__Descrição da tarefa__
Liste todos os significados que o texto sobre compliance dá ao verbo inglês "to comply".

━━━━━ Página ━━━━━

Desse modo, o primeiro passo será definir o compliance como programa de autocontrole da atividade empresarial, destacando a sua finalidade e quais as consequências de sua implementação nas companhias.
Posteriormente, se mostra relevante destacar a razão pela qual o referido programa passou a ser adotado no Brasil, inclusive com previsão expressa em Leis que foram sancionadas recentemente, ou seja, definir qual foi a finalidade de sua adoção no Direito Brasileiro, e se tal proceder ocorreu em razão de uma tendência global de adoção de procedimentos eficazes de cumprimento de preceitos legais e éticos pelas companhias, ou em razão do Brasil ter se tornado signatário de tratados internacionais com previsão de combate a corrupção, e grande parte da corrupção ser financiada pelo mercado, ou então, se ambos os fatores foram preponderantes.
Na sequência, será abordada a criminalização da pessoa jurídica no direito pátrio, as razões que levarão a pessoa jurídica a tornar-se sujeito de penalidades na esfera criminal, qual a tendência atual e interpretação dos tribunais superiores sobre tal temática, as penalidades possivelmente impostas a pessoa jurídica, as funções da pena, e uma análise acerca do sistema de compliance como ferramenta capaz de prevenir a criminalização da pessoa jurídica ou a imposição de penas contra ela.
Ao final, concluir-se-á se a implantação do sistema de compliance na empresa, pode ser considerada uma ferramenta eficaz na prevenção da responsabilização criminal da pessoa jurídica, na medida em que possui uma função preventiva, de evitar que a pessoa jurídica venha a cometer qualquer ilícito, ou transgredir normas legais que possuam reflexos punitivos na seara criminal.
2. DEFINIÇÃO DO SISTEMA DE COMPLIANCE COMO PROCEDIMENTO DE AUTORREGULAÇÃO
A palavra compliance origina-se do verbo inglês “to comply”, que significa cumprir, executar, satisfazer, realizar o que lhe foi imposto.
O compliance é originário do Direito norte-americano, que foi o primeiro país a comprometer-se com a luta contra a corrupção internacional, o que fez através do Foreing Corupt Practive Act, instituto que foi fortemente ampliado após a crise financeira de 2008. (Antonietto. Castro, 2014, p.2).

━━━━━ Registros do conjunto ━━━━━

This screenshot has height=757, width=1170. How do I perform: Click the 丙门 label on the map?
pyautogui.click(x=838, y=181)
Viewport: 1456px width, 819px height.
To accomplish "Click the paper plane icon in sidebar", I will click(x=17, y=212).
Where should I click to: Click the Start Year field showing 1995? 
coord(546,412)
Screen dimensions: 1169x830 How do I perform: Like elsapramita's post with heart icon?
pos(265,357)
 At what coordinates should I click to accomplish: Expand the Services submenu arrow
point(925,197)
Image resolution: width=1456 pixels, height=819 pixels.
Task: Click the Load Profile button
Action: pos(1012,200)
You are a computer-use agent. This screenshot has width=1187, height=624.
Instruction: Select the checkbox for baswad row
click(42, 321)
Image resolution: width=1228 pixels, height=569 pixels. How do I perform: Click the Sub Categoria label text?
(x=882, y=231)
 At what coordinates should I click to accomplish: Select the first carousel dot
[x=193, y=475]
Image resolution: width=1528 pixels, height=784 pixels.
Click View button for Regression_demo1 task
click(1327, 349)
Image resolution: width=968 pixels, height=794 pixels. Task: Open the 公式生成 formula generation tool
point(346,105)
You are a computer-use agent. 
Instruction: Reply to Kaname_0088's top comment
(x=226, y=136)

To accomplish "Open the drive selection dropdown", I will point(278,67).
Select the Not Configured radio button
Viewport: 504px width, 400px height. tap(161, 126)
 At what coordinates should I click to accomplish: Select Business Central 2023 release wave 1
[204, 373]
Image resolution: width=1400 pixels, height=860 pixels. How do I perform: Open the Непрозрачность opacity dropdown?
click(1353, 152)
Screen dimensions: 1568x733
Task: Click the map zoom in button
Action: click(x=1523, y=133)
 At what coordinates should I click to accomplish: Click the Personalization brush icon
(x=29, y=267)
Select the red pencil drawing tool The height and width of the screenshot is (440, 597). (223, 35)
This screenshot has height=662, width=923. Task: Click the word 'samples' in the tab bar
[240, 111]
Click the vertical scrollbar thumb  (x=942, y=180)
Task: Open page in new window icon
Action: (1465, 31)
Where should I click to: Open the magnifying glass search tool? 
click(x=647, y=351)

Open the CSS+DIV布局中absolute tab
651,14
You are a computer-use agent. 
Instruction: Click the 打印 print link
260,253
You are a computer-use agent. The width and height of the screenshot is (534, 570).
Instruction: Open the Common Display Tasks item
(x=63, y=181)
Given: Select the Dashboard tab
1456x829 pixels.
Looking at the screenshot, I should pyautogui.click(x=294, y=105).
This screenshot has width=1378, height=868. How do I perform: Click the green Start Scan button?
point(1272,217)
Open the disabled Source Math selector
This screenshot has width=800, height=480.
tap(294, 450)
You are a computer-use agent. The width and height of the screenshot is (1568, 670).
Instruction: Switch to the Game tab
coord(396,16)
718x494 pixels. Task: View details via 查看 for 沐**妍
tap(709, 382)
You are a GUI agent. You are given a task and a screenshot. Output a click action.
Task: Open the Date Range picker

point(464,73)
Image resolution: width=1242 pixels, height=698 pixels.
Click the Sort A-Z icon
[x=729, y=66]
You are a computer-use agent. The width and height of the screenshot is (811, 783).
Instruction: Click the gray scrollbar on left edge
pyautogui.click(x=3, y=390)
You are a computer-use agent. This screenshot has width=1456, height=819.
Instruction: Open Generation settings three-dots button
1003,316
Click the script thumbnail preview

━━━━━

__Solução da tarefa__
- cumprir
- executar
- satisfazer
- realizar o que lhe foi imposto